Mutual Information Preserving Neural Network Pruning
Charles Westphal, Stephen Hailes, Mirco Musolesi
TL;DR
MIPP introduces a principled activation-based pruning method that preserves mutual information (MI) between adjacent layer activations, enabling retrainable pruned networks whether pruning occurs before or after training. It leverages the Transfer Entropy Redundancy Criterion (TERC) with MI ordering to dynamically remove non-transferent neurons while maintaining a bijective mapping between upstream and downstream activations, yielding an upper bound on the data-mask MI and improving sample efficiency. Theoretical results establish retrainability and MI bounds, while empirical evaluations on MNIST and CIFAR datasets show strong performance and reduced layer-collapse across a broad set of architectures, outperforming state-of-the-art baselines in many high-sparsity regimes. The approach demonstrates that MI-preserving pruning can effectively compress models with minimal performance loss and offers practical insights into feature and network compression, with code forthcoming.
Abstract
Pruning has emerged as the primary approach used to limit the resource requirements of large neural networks (NNs). Since the proposal of the lottery ticket hypothesis, researchers have focused either on pruning at initialization or after training.
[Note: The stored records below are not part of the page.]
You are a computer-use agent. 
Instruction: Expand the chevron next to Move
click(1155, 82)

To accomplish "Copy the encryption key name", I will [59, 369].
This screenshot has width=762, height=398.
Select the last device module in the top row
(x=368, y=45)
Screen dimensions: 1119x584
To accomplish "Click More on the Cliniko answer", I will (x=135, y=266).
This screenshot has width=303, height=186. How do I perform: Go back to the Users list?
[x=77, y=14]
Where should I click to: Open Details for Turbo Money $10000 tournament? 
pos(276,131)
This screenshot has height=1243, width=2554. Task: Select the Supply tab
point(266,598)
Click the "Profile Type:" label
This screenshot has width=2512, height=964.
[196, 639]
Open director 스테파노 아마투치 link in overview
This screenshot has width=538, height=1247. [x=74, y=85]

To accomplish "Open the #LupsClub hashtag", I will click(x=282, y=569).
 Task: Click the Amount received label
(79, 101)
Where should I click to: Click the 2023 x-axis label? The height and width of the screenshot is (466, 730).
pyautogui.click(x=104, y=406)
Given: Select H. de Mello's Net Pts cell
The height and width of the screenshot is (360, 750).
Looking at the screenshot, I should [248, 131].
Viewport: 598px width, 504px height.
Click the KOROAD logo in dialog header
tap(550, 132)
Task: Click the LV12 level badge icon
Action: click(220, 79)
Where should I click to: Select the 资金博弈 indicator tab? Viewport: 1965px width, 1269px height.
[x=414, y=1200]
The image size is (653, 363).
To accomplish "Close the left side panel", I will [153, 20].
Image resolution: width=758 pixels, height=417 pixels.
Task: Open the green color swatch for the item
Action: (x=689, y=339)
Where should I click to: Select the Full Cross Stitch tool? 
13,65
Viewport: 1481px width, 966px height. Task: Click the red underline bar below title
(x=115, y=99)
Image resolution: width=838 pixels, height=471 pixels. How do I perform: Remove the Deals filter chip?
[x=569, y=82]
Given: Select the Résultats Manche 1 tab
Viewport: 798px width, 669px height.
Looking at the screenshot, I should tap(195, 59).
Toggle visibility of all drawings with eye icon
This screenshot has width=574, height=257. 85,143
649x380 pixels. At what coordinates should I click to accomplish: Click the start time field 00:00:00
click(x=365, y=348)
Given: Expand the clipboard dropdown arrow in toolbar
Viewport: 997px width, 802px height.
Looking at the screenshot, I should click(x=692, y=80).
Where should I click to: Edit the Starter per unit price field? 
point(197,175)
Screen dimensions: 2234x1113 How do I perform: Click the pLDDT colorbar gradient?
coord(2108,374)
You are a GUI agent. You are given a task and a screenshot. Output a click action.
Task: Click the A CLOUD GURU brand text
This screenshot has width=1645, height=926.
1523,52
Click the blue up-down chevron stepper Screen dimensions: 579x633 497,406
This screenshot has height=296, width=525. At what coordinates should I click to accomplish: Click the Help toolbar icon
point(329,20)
However, recent theoretical findings have shown that the sample efficiency of robust pruned models is proportional to the mutual information (MI) between the pruning masks and the model's training datasets, \textit{whether at initialization or after training}. In this paper, starting from these results, we introduce Mutual Information Preserving Pruning (MIPP), a structured activation-based pruning technique applicable before or after training. The core principle of MIPP is to select nodes in a way that conserves MI shared between the activations of adjacent layers, and consequently between the data and masks. Approaching the pruning problem in this manner means we can prove that there exists a function that can map the pruned upstream layer's activations to the downstream layer's, implying re-trainability. We demonstrate that MIPP consistently outperforms state-of-the-art methods, regardless of whether pruning is performed before or after training.